* Task *
The exercise asks you to copy every line below in which "computer" appears.

* Saved data entries *
....
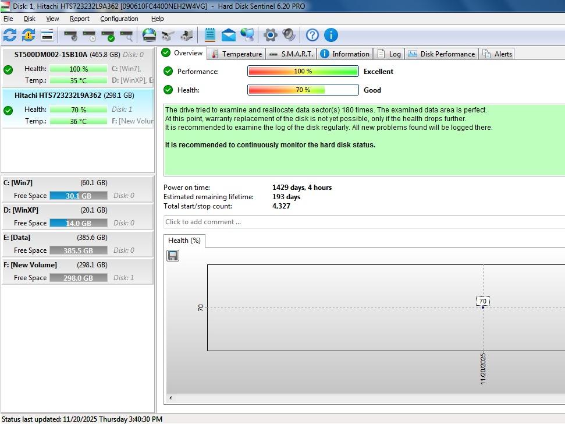
Task: Switch to the S.M.A.R.T. tab
Action: tap(291, 54)
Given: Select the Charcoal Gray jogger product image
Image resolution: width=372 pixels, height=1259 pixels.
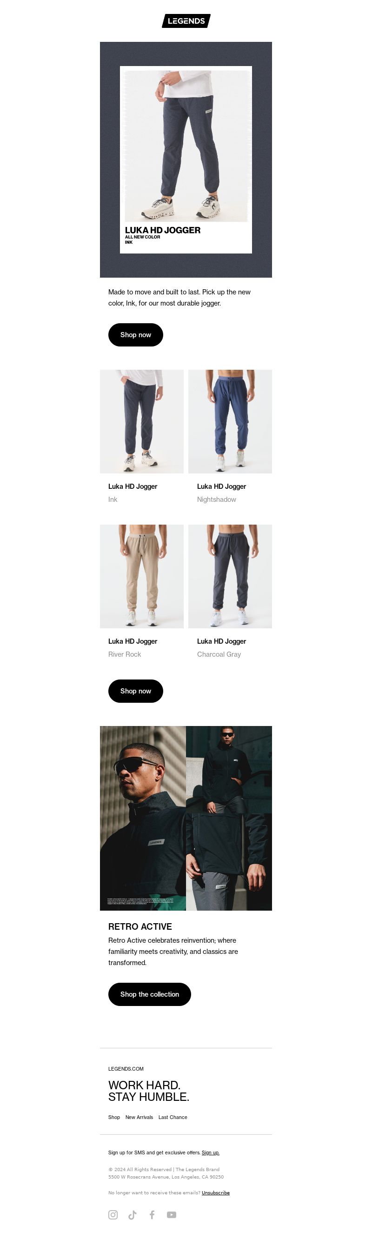Looking at the screenshot, I should point(230,576).
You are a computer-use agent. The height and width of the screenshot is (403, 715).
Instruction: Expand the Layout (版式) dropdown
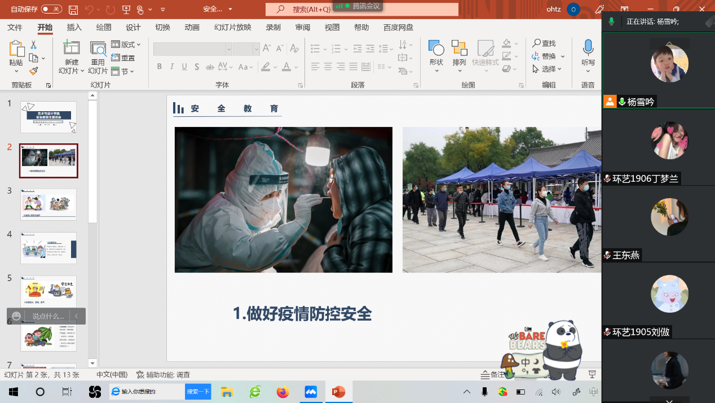click(126, 45)
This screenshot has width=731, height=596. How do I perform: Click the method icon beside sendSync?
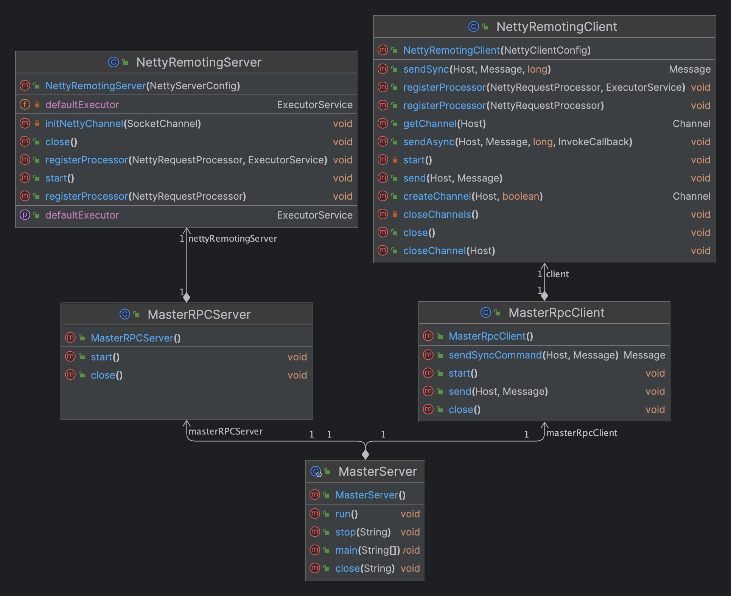click(x=383, y=69)
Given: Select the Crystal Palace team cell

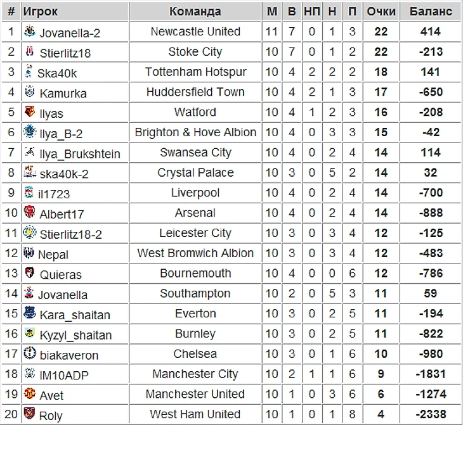Looking at the screenshot, I should (195, 173).
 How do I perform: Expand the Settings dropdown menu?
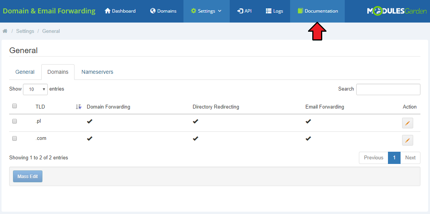(x=206, y=11)
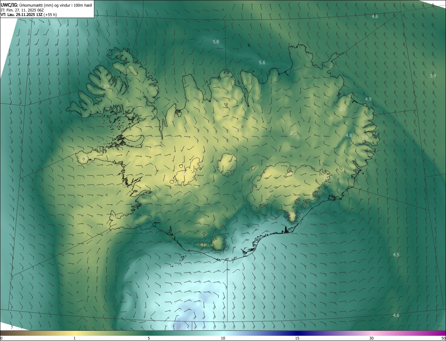Screen dimensions: 446x341
Task: Click the 10 mark on the color scale
Action: (223, 338)
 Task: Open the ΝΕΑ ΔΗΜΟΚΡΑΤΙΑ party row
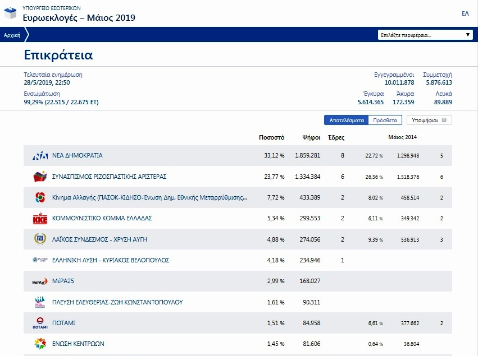[78, 156]
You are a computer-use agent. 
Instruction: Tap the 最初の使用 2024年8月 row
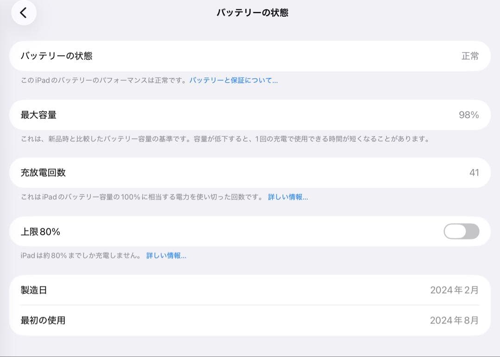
....
* Completed task *
You are a computer-use agent. The height and width of the screenshot is (403, 715).
You are a computer-use agent. 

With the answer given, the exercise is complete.